__EXERCISE OBJECTIVE__
Each entry has to be printed again exactly.

__Source data__
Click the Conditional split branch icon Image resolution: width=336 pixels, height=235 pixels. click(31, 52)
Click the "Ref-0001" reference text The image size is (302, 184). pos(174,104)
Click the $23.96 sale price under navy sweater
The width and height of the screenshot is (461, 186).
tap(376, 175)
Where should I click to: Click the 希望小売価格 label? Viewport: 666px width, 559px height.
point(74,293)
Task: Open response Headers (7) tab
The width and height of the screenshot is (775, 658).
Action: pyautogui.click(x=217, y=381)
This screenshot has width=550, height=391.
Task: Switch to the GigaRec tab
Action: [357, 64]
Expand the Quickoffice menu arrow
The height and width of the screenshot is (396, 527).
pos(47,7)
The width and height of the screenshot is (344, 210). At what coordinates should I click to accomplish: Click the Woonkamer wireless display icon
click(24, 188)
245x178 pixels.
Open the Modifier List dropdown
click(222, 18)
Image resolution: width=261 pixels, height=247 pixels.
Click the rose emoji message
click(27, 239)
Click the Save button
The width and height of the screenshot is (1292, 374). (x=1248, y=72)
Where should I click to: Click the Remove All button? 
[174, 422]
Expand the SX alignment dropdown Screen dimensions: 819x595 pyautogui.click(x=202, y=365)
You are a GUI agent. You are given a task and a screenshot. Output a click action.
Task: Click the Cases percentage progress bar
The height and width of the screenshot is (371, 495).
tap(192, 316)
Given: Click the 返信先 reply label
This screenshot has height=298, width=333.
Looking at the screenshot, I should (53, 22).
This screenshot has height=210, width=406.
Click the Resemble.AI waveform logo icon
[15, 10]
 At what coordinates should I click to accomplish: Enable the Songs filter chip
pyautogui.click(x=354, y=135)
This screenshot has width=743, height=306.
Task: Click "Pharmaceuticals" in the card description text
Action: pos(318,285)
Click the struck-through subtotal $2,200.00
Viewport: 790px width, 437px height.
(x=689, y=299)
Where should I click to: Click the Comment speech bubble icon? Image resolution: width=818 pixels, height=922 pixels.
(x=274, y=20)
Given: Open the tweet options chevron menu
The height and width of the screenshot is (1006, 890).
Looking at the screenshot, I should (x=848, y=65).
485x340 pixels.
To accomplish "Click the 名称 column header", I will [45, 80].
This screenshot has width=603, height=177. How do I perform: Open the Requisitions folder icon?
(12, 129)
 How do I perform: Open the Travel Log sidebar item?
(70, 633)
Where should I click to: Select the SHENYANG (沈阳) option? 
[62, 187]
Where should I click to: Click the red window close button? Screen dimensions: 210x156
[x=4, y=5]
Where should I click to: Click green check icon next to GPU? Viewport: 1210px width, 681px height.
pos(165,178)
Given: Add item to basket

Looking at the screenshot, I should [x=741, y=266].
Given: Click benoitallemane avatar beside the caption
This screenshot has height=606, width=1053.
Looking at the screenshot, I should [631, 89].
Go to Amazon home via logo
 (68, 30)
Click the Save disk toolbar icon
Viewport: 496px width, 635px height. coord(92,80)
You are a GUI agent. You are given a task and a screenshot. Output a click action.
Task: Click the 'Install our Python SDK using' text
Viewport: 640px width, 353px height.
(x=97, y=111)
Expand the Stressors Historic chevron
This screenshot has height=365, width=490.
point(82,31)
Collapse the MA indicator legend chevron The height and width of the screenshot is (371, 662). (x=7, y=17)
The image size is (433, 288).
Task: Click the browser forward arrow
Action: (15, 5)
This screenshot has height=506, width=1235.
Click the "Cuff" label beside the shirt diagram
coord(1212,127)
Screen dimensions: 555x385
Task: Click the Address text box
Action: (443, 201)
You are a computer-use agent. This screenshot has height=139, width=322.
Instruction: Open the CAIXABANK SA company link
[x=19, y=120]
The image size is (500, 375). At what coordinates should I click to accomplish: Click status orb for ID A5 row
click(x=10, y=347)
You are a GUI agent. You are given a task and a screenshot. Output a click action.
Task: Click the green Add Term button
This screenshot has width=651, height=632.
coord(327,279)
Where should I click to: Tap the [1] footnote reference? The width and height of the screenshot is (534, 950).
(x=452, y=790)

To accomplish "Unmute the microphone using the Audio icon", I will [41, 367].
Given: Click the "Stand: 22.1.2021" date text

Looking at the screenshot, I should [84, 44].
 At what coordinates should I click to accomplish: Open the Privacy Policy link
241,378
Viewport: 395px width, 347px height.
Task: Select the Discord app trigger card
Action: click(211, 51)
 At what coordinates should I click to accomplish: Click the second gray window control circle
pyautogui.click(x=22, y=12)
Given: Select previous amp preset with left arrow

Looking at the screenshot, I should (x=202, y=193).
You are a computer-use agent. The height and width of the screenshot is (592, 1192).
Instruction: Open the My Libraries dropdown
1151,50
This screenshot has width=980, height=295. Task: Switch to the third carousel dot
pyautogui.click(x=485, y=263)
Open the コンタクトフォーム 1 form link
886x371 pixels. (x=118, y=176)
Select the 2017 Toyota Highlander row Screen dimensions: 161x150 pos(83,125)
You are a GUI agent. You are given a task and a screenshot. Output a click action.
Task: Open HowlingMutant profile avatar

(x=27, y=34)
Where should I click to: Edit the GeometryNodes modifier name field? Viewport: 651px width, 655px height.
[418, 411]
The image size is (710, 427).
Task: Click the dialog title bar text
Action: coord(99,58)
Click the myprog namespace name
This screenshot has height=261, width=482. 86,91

__YOUR SOLUTION__
Click the Conditional split branch icon Image resolution: width=336 pixels, height=235 pixels. click(31, 52)
Click the "Ref-0001" reference text The image size is (302, 184). pos(174,104)
Click the $23.96 sale price under navy sweater
The width and height of the screenshot is (461, 186).
tap(376, 175)
Where should I click to: Click the 希望小売価格 label? Viewport: 666px width, 559px height.
point(74,293)
Task: Open response Headers (7) tab
The width and height of the screenshot is (775, 658).
Action: pyautogui.click(x=217, y=381)
This screenshot has width=550, height=391.
Task: Switch to the GigaRec tab
Action: [357, 64]
Expand the Quickoffice menu arrow
The height and width of the screenshot is (396, 527).
pos(47,7)
The width and height of the screenshot is (344, 210). At what coordinates should I click to accomplish: Click the Woonkamer wireless display icon
click(24, 188)
245x178 pixels.
Open the Modifier List dropdown
click(222, 18)
Image resolution: width=261 pixels, height=247 pixels.
Click the rose emoji message
click(27, 239)
Click the Save button
The width and height of the screenshot is (1292, 374). (x=1248, y=72)
Where should I click to: Click the Remove All button? 
[174, 422]
Expand the SX alignment dropdown Screen dimensions: 819x595 pyautogui.click(x=202, y=365)
You are a GUI agent. You are given a task and a screenshot. Output a click action.
Task: Click the Cases percentage progress bar
The height and width of the screenshot is (371, 495).
tap(192, 316)
Given: Click the 返信先 reply label
This screenshot has height=298, width=333.
Looking at the screenshot, I should (53, 22).
This screenshot has height=210, width=406.
Click the Resemble.AI waveform logo icon
[15, 10]
 At what coordinates should I click to accomplish: Enable the Songs filter chip
pyautogui.click(x=354, y=135)
This screenshot has width=743, height=306.
Task: Click "Pharmaceuticals" in the card description text
Action: pos(318,285)
Click the struck-through subtotal $2,200.00
Viewport: 790px width, 437px height.
(x=689, y=299)
Where should I click to: Click the Comment speech bubble icon? Image resolution: width=818 pixels, height=922 pixels.
(x=274, y=20)
Given: Open the tweet options chevron menu
The height and width of the screenshot is (1006, 890).
Looking at the screenshot, I should (x=848, y=65).
485x340 pixels.
To accomplish "Click the 名称 column header", I will [45, 80].
This screenshot has width=603, height=177. How do I perform: Open the Requisitions folder icon?
(12, 129)
 How do I perform: Open the Travel Log sidebar item?
(70, 633)
Where should I click to: Select the SHENYANG (沈阳) option? 
[62, 187]
Where should I click to: Click the red window close button? Screen dimensions: 210x156
[x=4, y=5]
Where should I click to: Click green check icon next to GPU? Viewport: 1210px width, 681px height.
pos(165,178)
Given: Add item to basket

Looking at the screenshot, I should [x=741, y=266].
Given: Click benoitallemane avatar beside the caption
This screenshot has height=606, width=1053.
Looking at the screenshot, I should [631, 89].
Go to Amazon home via logo
 (68, 30)
Click the Save disk toolbar icon
Viewport: 496px width, 635px height. coord(92,80)
You are a GUI agent. You are given a task and a screenshot. Output a click action.
Task: Click the 'Install our Python SDK using' text
Viewport: 640px width, 353px height.
(x=97, y=111)
Expand the Stressors Historic chevron
This screenshot has height=365, width=490.
point(82,31)
Collapse the MA indicator legend chevron The height and width of the screenshot is (371, 662). (x=7, y=17)
The image size is (433, 288).
Task: Click the browser forward arrow
Action: (15, 5)
This screenshot has height=506, width=1235.
Click the "Cuff" label beside the shirt diagram
coord(1212,127)
Screen dimensions: 555x385
Task: Click the Address text box
Action: (443, 201)
You are a computer-use agent. This screenshot has height=139, width=322.
Instruction: Open the CAIXABANK SA company link
[x=19, y=120]
The image size is (500, 375). At what coordinates should I click to accomplish: Click status orb for ID A5 row
click(x=10, y=347)
You are a GUI agent. You are given a task and a screenshot. Output a click action.
Task: Click the green Add Term button
This screenshot has width=651, height=632.
coord(327,279)
Where should I click to: Tap the [1] footnote reference? The width and height of the screenshot is (534, 950).
(x=452, y=790)

To accomplish "Unmute the microphone using the Audio icon", I will [41, 367].
Given: Click the "Stand: 22.1.2021" date text

Looking at the screenshot, I should [84, 44].
 At what coordinates should I click to accomplish: Open the Privacy Policy link
241,378
Viewport: 395px width, 347px height.
Task: Select the Discord app trigger card
Action: click(211, 51)
 At what coordinates should I click to accomplish: Click the second gray window control circle
pyautogui.click(x=22, y=12)
Given: Select previous amp preset with left arrow

Looking at the screenshot, I should (x=202, y=193).
You are a computer-use agent. The height and width of the screenshot is (592, 1192).
Instruction: Open the My Libraries dropdown
1151,50
This screenshot has width=980, height=295. Task: Switch to the third carousel dot
pyautogui.click(x=485, y=263)
Open the コンタクトフォーム 1 form link
886x371 pixels. (x=118, y=176)
Select the 2017 Toyota Highlander row Screen dimensions: 161x150 pos(83,125)
You are a GUI agent. You are given a task and a screenshot. Output a click action.
Task: Open HowlingMutant profile avatar

(x=27, y=34)
Where should I click to: Edit the GeometryNodes modifier name field? Viewport: 651px width, 655px height.
[418, 411]
The image size is (710, 427).
Task: Click the dialog title bar text
Action: coord(99,58)
Click the myprog namespace name
This screenshot has height=261, width=482. 86,91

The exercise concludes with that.